The price of accountability
Which returns us to London, and to the spectacle that prompted these reflections. By one reading it is a portrait of dysfunction: a governing party devouring its own leader; a prime minister with a historic majority driven out within two years; the sixth occupant of Downing Street to depart in a single decade; a foreign president crowing over the wreckage. Stability it is not.
But the churn is the accountability. The reason a British prime minister can be felled by council results and a restless backbench is that the mandate is real, and therefore revocable. Power in that system is held on terms, and the terms can be enforced — messily, humiliatingly, but enforced. The Ethiopian prime minister faces no such hazard, not because he is more loved than his British counterpart, but because the mechanism that could translate disaffection into consequence has been hollowed of its content. The 96.2 per cent is the measure of that hollowing. A leader who cannot lose is a leader who need not listen.
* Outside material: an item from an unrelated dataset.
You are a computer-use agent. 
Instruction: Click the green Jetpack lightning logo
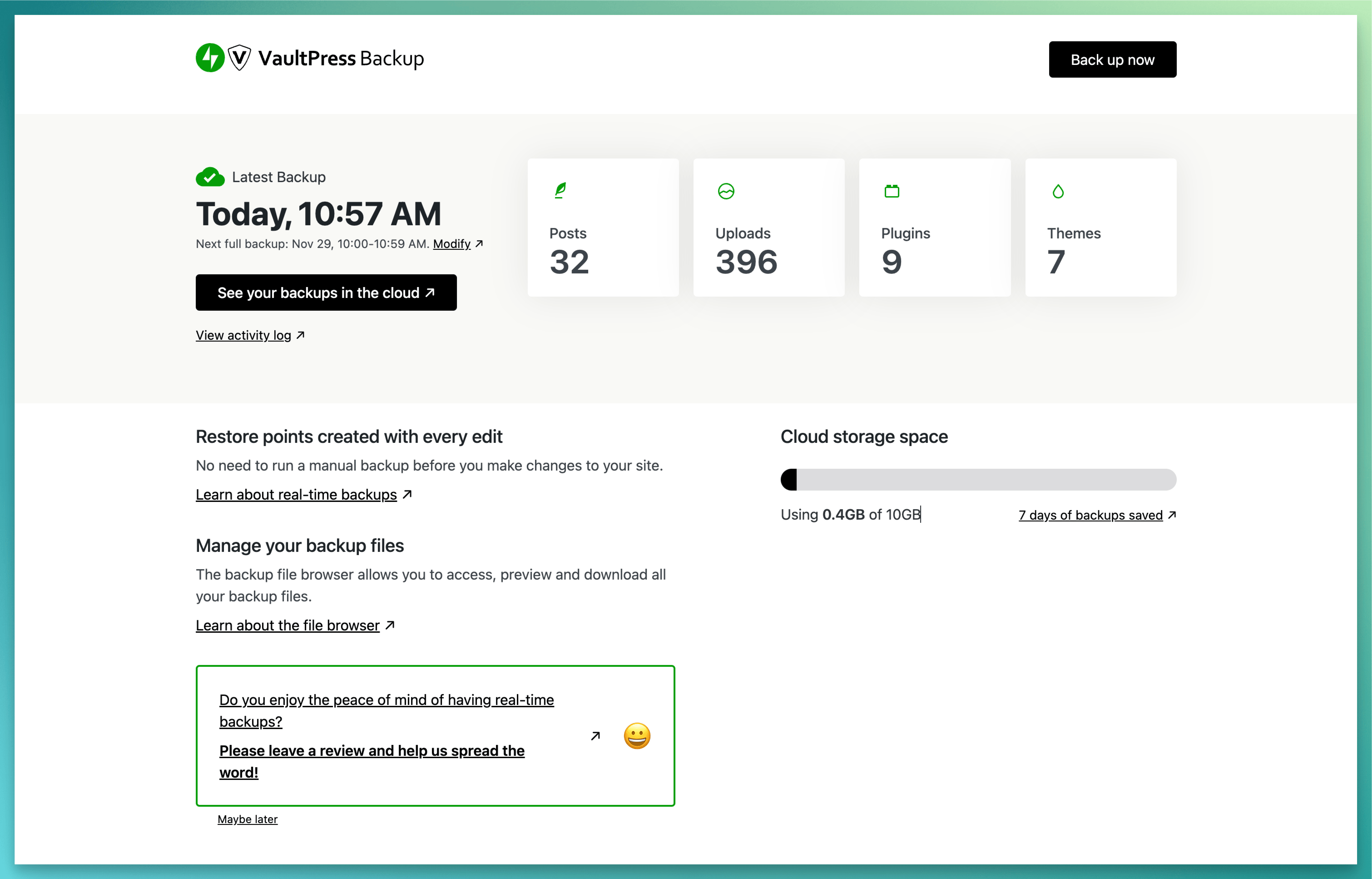point(209,58)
So the two events of this June week belong together. In one country, an election that produced near-perfect agreement and changed nothing. In another, results that produced no clear winner of anything and brought down a government. Unanimity is not the higher form of democracy; it is, more often, the sign of its absence. Where parties cannot lose, the people have not yet been given the one power that makes the rest worth counting. By Przeworski’s plain test, the messy capital had the democratic week. The orderly one merely held a vote.
A note on sources
- Reporting on the British leadership crisis follows The Observer, the BBC, Reuters and the Associated Press, 20–22 June 2026. At the time of writing a formal statement was widely expected but not officially confirmed; Downing Street pointed to the prime minister’s earlier insistence that he remained focused on the job.
- Official figures from the National Election Board of Ethiopia’s declaration of the 7th General Election. Turnout is reported against registered voters, the NEBE denominator.
- Comparative turnout: UK House of Commons Library (2024); University of Florida Election Lab and US Census Bureau (2024); Election Commission of India (2024); the Federal Returning Officer, Germany (2025). Denominators differ across jurisdictions; the bands, not the decimals, carry the argument.
- Classifications: V-Dem Democracy Report 2025/2026 (Electoral Democracy Index 0.263; ‘electoral autocracy’); Freedom House, Freedom in the World 2025/2026 (‘Not Free’); Economist Intelligence Unit Democracy Index (‘authoritarian regime’). Ethiopian historical turnout: IFES Election Guide. Theory: Schumpeter (1942); Dahl (1971); Przeworski (1991); Schedler (2002); Levitsky & Way (2010); Norris (2014).